## TASK OBJECTIVE
When the line containing "Pick the green PM10 legend entry" is found in the data below, copy it and each line after it through the line containing "640x480 pixels.", exactly and with no others.

## RECORDS SUPPLIED
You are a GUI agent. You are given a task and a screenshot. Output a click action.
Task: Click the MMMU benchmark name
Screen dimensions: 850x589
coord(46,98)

* * *

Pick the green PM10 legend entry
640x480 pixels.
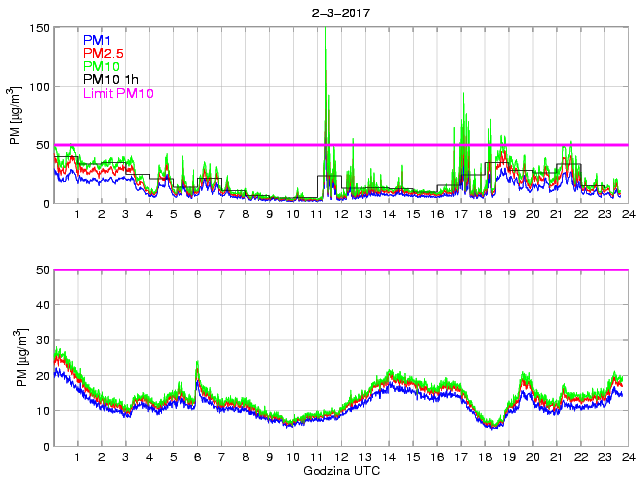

--

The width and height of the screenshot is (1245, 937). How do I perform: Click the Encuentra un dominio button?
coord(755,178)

## PROBLEM SOLUTION
Pick the green PM10 legend entry
640x480 pixels.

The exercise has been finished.